Caspar Netscher, C. 1670
Charcoal and chalk portrait drawing on card by renowned Dutch painter Caspar Netscher (Heidelberg/Prague 1639-1684 The Hague) depicting a lady of means seated three-quarter-length, in a grey silk dress with lace chemise, blue wrap and a pearl necklace, holding a branch in her left hand, a lamb at her side housed in an antique giltwood cavetto and bead frame with compound French matting. This work is the preliminary sketch for an oil portrait dated 1674 and signed by Netscher sold by Christie’s Amsterdam in May 2011 and has been verified and guaranteed as such. Work measures: 10.63 x 8.13″.
Provenance: This work comes from the personal collection of Perry Townsend Rathbone (July 3, 1911 – January 15, 2000,) one of the leading American art museum directors of the 20th century.
Caspar Netscher was born in 1636 or 1639 in Heidelberg or Prague. After the death of his father around 1640–1642, the family appears to have moved to Arnhem, where Netscher apparently attended the local Latin School before taking drawing lessons with Hendrick Coster (active 1638–1659). Around 1654–1655 Netscher moved to Deventer to study with Gerard ter Borch the Younger (1617–1681). His apprenticeship there is confirmed by signed copies he made after Ter Borch’s work as well as by his presence as a model in the The Suitor’s Visit by Ter Borch in the collection of The National Gallery of Art, Washington, D.C.

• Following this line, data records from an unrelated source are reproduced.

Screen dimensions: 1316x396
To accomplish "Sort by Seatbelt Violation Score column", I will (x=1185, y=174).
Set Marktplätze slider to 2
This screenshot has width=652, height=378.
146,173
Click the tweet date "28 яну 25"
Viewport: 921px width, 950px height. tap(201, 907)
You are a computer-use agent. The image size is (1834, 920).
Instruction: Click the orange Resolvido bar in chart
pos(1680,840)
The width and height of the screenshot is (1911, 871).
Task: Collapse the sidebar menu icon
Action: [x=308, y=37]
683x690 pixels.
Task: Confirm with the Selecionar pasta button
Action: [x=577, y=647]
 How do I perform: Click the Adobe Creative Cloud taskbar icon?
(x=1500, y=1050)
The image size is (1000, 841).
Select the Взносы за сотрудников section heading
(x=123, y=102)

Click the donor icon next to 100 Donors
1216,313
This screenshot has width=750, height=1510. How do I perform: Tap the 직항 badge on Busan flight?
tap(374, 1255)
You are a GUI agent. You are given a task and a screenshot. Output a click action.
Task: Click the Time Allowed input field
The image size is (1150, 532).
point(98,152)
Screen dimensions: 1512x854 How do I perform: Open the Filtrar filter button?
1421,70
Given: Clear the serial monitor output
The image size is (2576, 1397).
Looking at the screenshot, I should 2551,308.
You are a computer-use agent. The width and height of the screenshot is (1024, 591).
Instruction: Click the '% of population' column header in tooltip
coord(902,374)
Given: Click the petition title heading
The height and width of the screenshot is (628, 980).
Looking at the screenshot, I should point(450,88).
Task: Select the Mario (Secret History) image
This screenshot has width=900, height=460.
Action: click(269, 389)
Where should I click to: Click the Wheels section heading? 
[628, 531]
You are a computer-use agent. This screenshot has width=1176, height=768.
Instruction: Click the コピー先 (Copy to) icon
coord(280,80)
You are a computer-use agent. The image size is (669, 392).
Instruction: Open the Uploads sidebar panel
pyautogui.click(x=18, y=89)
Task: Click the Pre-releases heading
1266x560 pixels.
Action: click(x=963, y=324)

Netscher remained in Ter Borch’s studio until about 1658–1660 and, like his teacher, became an outstanding portraitist and a master of portraying the social interactions of the Dutch elite. He also developed an exquisite painting technique that allowed him to imitate a wide range of textures, whether linen, satin, or the rough nap of an oriental rug. Around 1659 Netscher traveled to Bordeaux, where he met and married his wife, Margareta. The couple and their first child, born in Bordeaux in 1661, returned to the Netherlands in 1662 owing to the increasingly hostile attitude toward Protestants in France at that time. After settling in the courtly city of The Hague, Netscher found a clientele eager for refined scenes of ladies at their toilet, musical companies, and gallant soldiers. He became a member of the local painters’ confraternity (Schilders Confrerie Pictura) in October 1662, and he is documented in that city nearly every year until his death in 1684.